81531 - Economic Inequality and Sustainability

Course Unit Page


This teaching activity contributes to the achievement of the Sustainable Development Goals of the UN 2030 Agenda.

No poverty Decent work and economic growth Reduced inequalities

Academic Year 2019/2020

Learning outcomes

At the end of the course the successful student has acquired a working knowledge of the basic issues, both technical and theoretical, regarding the definition and measuring of economic inequality. S/he is also acquainted with the main issues concerning the connection between inequality amd sustainability, with particular emphasis on economic performance in the short and in the long run.

Course contents

  1. Introduction: General perspectives on economic development and income distribution: stylized facts, comparative analysis, and theoretical approaches.
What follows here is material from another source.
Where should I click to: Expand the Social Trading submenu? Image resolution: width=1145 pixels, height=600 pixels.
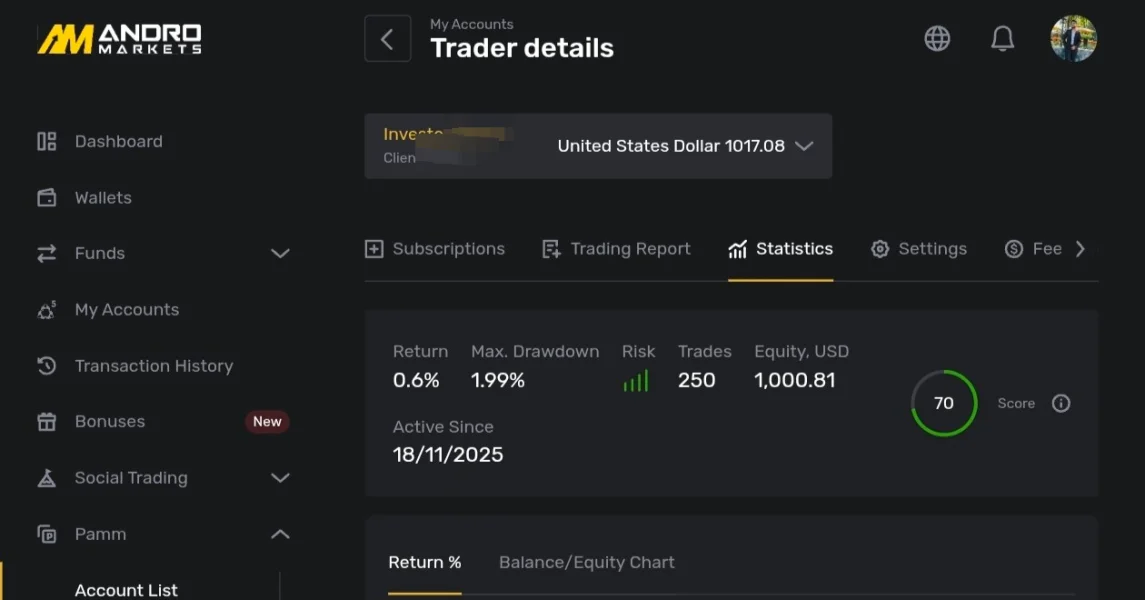280,478

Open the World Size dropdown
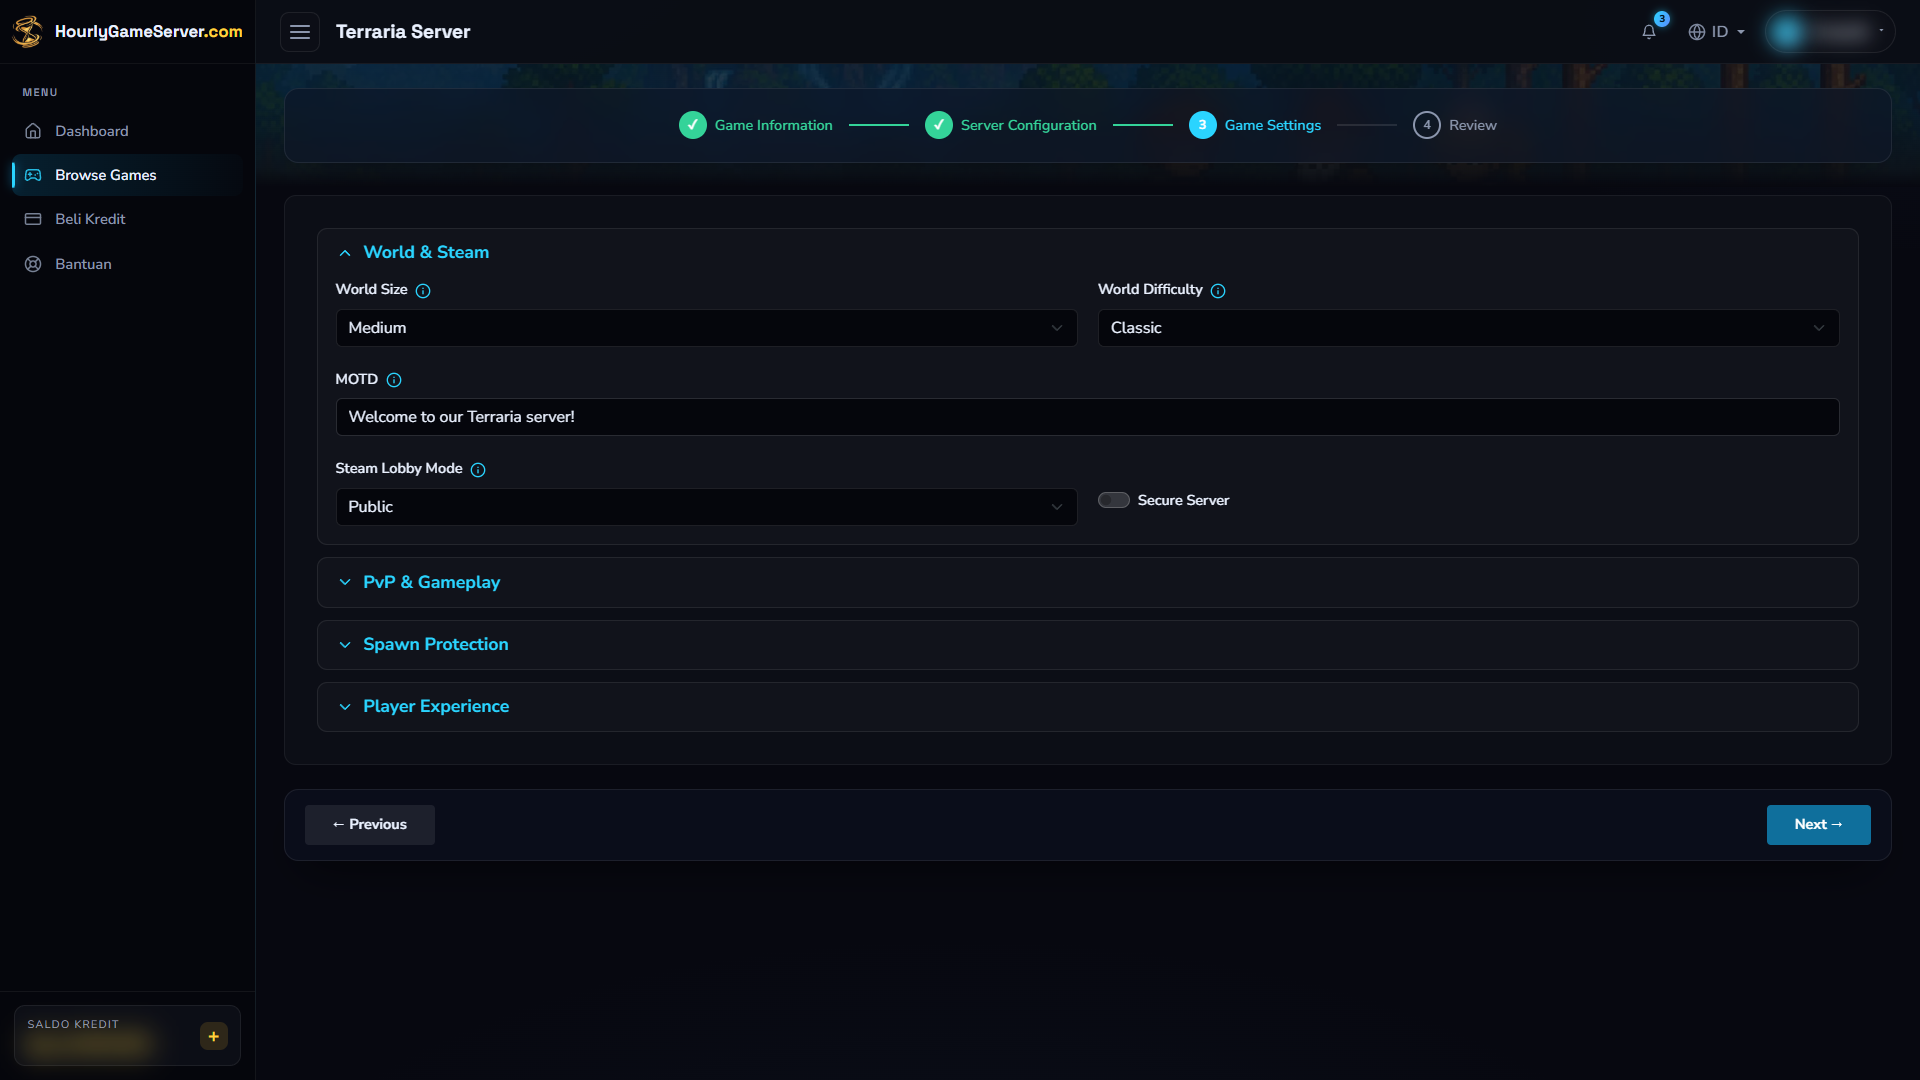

  2. Basic tools and ideas: (a) sustainability; (b) measurement: inequality and poverty.

  3. Applications and case studies: (a) Global inequality; (b) Distribution, redistribution and growth; (c) Poverty traps; (d) Polarization and conflict.


Some background knowledge of basic micro and macro theory (at the undergraduate level) is highly recommended. Useful general material for the course is provided by P.J.Lambert, The Distribution and Redistribution of Income, Manchester University Press, Manchester, 2001; M.P.Todaro and S.C.Smith, Economic Development, Addison-Wesley, Boston, 2012. Further references and a list of readings will be provided in class.

Teaching methods

This is a taught course with lectures.

Assessment methods

The exam consists of a written test. Students are not allowed to bring books, personal notes or electronic devices, and are required to register in advance for the exam through AlmaEsami according to the general rules of the School of Economics and Management. Grading is on a 30 point basis: 30 max (plus distinction), minimum pass grade 18/30. Depending on the number and willingness of students, classwork and students presentations may be organized, the assessment of which will be worth up to one third of the final grade.

Teaching tools

Most lectures will involve topics presentation by the teacher and class discussions. Handouts will be available for students.